## Exercise input
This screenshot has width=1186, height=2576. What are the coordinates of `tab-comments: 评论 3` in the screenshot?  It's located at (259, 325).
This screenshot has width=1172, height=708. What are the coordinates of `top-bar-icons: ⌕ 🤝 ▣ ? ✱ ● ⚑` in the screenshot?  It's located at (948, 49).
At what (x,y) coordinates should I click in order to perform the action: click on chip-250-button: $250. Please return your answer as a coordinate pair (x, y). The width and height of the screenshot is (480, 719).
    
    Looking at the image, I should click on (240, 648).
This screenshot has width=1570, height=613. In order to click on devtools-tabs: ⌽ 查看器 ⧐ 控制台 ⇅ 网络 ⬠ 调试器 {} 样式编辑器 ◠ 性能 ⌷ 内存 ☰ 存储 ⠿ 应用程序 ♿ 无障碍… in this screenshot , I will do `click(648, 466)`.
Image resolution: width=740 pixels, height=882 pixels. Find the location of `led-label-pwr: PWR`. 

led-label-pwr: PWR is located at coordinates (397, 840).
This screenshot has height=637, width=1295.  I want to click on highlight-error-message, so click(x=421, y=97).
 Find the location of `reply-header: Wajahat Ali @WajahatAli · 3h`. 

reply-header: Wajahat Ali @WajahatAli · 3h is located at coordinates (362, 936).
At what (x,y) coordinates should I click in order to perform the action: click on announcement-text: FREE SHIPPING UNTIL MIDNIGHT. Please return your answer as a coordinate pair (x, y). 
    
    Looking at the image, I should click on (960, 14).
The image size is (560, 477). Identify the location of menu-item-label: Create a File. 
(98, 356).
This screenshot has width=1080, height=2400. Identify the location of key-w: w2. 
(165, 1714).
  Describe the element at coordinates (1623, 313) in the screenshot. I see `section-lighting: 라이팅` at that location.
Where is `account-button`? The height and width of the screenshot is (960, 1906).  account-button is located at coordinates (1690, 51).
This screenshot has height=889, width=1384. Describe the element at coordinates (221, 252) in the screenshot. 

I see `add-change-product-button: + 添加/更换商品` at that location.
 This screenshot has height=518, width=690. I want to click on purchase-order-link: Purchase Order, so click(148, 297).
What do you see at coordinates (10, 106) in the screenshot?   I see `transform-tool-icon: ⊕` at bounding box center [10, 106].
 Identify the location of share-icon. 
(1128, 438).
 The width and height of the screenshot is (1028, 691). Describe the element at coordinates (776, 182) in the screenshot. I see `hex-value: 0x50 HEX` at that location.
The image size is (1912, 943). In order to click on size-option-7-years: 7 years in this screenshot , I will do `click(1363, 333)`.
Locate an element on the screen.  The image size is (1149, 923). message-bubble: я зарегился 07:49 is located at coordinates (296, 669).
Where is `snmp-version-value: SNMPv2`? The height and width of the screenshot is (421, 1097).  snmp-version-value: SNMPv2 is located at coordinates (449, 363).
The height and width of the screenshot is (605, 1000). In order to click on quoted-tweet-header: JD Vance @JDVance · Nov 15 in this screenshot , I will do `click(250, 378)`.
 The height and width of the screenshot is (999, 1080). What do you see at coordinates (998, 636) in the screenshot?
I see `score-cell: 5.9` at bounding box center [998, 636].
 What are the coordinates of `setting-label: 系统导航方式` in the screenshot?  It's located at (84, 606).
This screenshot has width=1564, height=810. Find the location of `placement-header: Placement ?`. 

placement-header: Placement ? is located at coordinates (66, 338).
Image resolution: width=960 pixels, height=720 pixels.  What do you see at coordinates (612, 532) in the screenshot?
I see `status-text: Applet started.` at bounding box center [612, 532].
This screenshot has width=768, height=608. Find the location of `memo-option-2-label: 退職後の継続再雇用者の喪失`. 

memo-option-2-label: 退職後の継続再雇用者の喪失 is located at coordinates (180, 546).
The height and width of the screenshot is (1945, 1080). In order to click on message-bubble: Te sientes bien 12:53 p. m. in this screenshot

## Problem to solve
Retype every item above word for word, keeping each line as it appears.

## Answer to the exercise
This screenshot has width=1186, height=2576. What are the coordinates of `tab-comments: 评论 3` in the screenshot?  It's located at (259, 325).
This screenshot has width=1172, height=708. What are the coordinates of `top-bar-icons: ⌕ 🤝 ▣ ? ✱ ● ⚑` in the screenshot?  It's located at (948, 49).
At what (x,y) coordinates should I click in order to perform the action: click on chip-250-button: $250. Please return your answer as a coordinate pair (x, y). The width and height of the screenshot is (480, 719).
    
    Looking at the image, I should click on (240, 648).
This screenshot has width=1570, height=613. In order to click on devtools-tabs: ⌽ 查看器 ⧐ 控制台 ⇅ 网络 ⬠ 调试器 {} 样式编辑器 ◠ 性能 ⌷ 内存 ☰ 存储 ⠿ 应用程序 ♿ 无障碍… in this screenshot , I will do `click(648, 466)`.
Image resolution: width=740 pixels, height=882 pixels. Find the location of `led-label-pwr: PWR`. 

led-label-pwr: PWR is located at coordinates (397, 840).
This screenshot has height=637, width=1295.  I want to click on highlight-error-message, so click(x=421, y=97).
 Find the location of `reply-header: Wajahat Ali @WajahatAli · 3h`. 

reply-header: Wajahat Ali @WajahatAli · 3h is located at coordinates (362, 936).
At what (x,y) coordinates should I click in order to perform the action: click on announcement-text: FREE SHIPPING UNTIL MIDNIGHT. Please return your answer as a coordinate pair (x, y). 
    
    Looking at the image, I should click on (960, 14).
The image size is (560, 477). Identify the location of menu-item-label: Create a File. 
(98, 356).
This screenshot has width=1080, height=2400. Identify the location of key-w: w2. 
(165, 1714).
  Describe the element at coordinates (1623, 313) in the screenshot. I see `section-lighting: 라이팅` at that location.
Where is `account-button`? The height and width of the screenshot is (960, 1906).  account-button is located at coordinates (1690, 51).
This screenshot has height=889, width=1384. Describe the element at coordinates (221, 252) in the screenshot. 

I see `add-change-product-button: + 添加/更换商品` at that location.
 This screenshot has height=518, width=690. I want to click on purchase-order-link: Purchase Order, so click(148, 297).
What do you see at coordinates (10, 106) in the screenshot?   I see `transform-tool-icon: ⊕` at bounding box center [10, 106].
 Identify the location of share-icon. 
(1128, 438).
 The width and height of the screenshot is (1028, 691). Describe the element at coordinates (776, 182) in the screenshot. I see `hex-value: 0x50 HEX` at that location.
The image size is (1912, 943). In order to click on size-option-7-years: 7 years in this screenshot , I will do `click(1363, 333)`.
Locate an element on the screen.  The image size is (1149, 923). message-bubble: я зарегился 07:49 is located at coordinates (296, 669).
Where is `snmp-version-value: SNMPv2`? The height and width of the screenshot is (421, 1097).  snmp-version-value: SNMPv2 is located at coordinates (449, 363).
The height and width of the screenshot is (605, 1000). In order to click on quoted-tweet-header: JD Vance @JDVance · Nov 15 in this screenshot , I will do `click(250, 378)`.
 The height and width of the screenshot is (999, 1080). What do you see at coordinates (998, 636) in the screenshot?
I see `score-cell: 5.9` at bounding box center [998, 636].
 What are the coordinates of `setting-label: 系统导航方式` in the screenshot?  It's located at (84, 606).
This screenshot has width=1564, height=810. Find the location of `placement-header: Placement ?`. 

placement-header: Placement ? is located at coordinates (66, 338).
Image resolution: width=960 pixels, height=720 pixels.  What do you see at coordinates (612, 532) in the screenshot?
I see `status-text: Applet started.` at bounding box center [612, 532].
This screenshot has width=768, height=608. Find the location of `memo-option-2-label: 退職後の継続再雇用者の喪失`. 

memo-option-2-label: 退職後の継続再雇用者の喪失 is located at coordinates (180, 546).
The height and width of the screenshot is (1945, 1080). In order to click on message-bubble: Te sientes bien 12:53 p. m. in this screenshot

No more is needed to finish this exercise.